Analyse der WM-Teilnehmer: Italien - Ein Gastbeitrag von Marcus Guiseppe Tomasin

Italy Team 2012 Euro

Aus drei mach zwei: Italien muss sich bereits in der Gruppenphase mit zwei weiteren ehemaligen Weltmeistern messen. Wird die Squadra Azzurra diesen Härtetest bestehen?

Trainer

Cesare Prandelli hat eine für italienische Verhältnisse geradezu radikale Umwälzung hinsichtlich der Spielweise der Squadra Azzurra vollzogen: Einerseits ist den Verteidigern die berühmt-berüchtigte Blutgrätsche abhanden gekommen, andererseits wird bewusst auf schauspielerische Einlagen im Strafraum bzw. dessen Nähe verzichtet. Motor dieser Entwicklung ist ein vom Trainer exerzierter Ethik-Codex, der ein solch unwürdiges Verhalten unterbinden soll. Prandelli, als dessen Vorbild der offensiv denkende Arrigo Sacci firmiert, hat es sich zu seiner Aufgabe gemacht, die Nationalmannschaft von den Fesseln des Catenaccio zu befreien, damit der italienische Fußball nicht nur Erfolge feiern, sondern schlussendlich auch Respekt und Anerkennung dafür einfordern kann.

Stärken

Italien wird zumindest an einer Konstante festhalten: am Gedanken des Kollektivs.
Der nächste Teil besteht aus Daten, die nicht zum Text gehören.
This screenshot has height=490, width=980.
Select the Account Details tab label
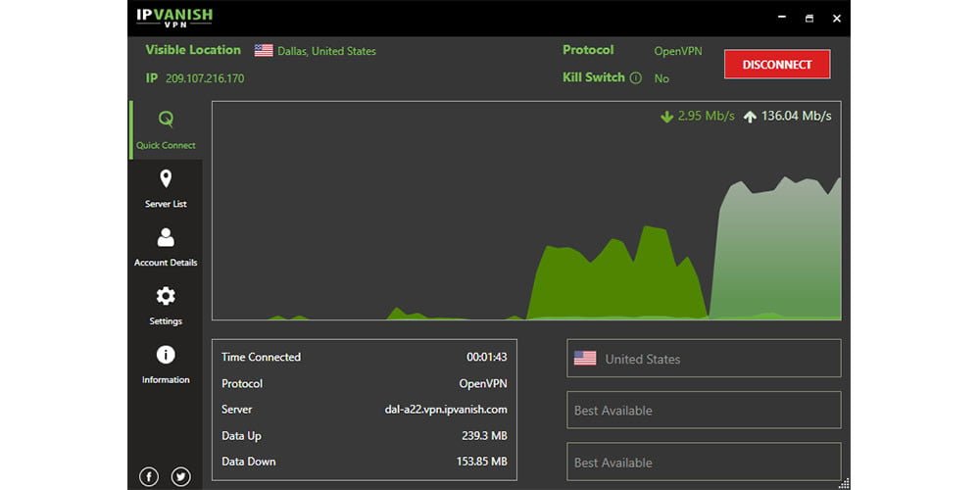[166, 263]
Ein jeder noch so querköpfiger Charakter, sei es ein Balotelli, sei es ein Cassano, hat sich dieser Leitidee unterzuordnen und die letzte Europameisterschaft hat gezeigt, das eine disziplinierte und einsatzfreudige Einheit in der Lage ist, die nötigen Extrameter für einen älteren Spieler wie Andrea Pirlo zu laufen. Komplementär ist davon auszugehen, dass diese Mannschaft mit einem Höchstmaß an körperlicher Fitness in das Turnier gehen wird: so wird berichtet, dass nach einer ohnehin schon ansprechenden Trainingseinheit noch zusätzlich die Sauna aufgesucht wird, um Bedingungen wie beispielsweise im subtropischem Manaus adäquat zu simulieren. Und das in Italien nach wie vor das taktische Florett gegenüber dem Säbel bevorzugt wird, ist angesichts der zu erwartenden Strapazen bei diesem Turnier sicherlich nicht von Nachteil.

Schwächen

Die geringe Breite der Bank könnte zum Problem werden: die Azzurri sind schlichtweg nicht in der Lage, Spieler wie Pirlo oder Thiago Motta gleichwertig zu ersetzen. Zwar verfügt auch Italien mittlerweile über hoffnungsvolle Nachwuchskräfte wie beispielsweise Lorenzo Insigne oder Marco Verratti, doch ob deren Niveau bereits für die internationale Elite ausreicht, ist zumindest mit einem Fragezeichen zu versehen. Auch die Schwäche der Serie A sollte nicht unerwähnt bleiben, da nahezu alle Nationalspieler in der Heimat ihrer Passion nachgehen. Zumeist konnte die Squadra Azzurra gerade dann reüssieren, wenn es mit der heimischen Liga bergab ging; doch ein mangelndes Wettkampfniveau könnte auch auf die Auswahl negativ zurückstrahlen, denn Fußball erfordert mehr als nur Athletik…

Prognose

Sollten die Schlüsselspieler von Verletzungen verschont bleiben, ist zumindest das Erreichen des Halbfinales möglich.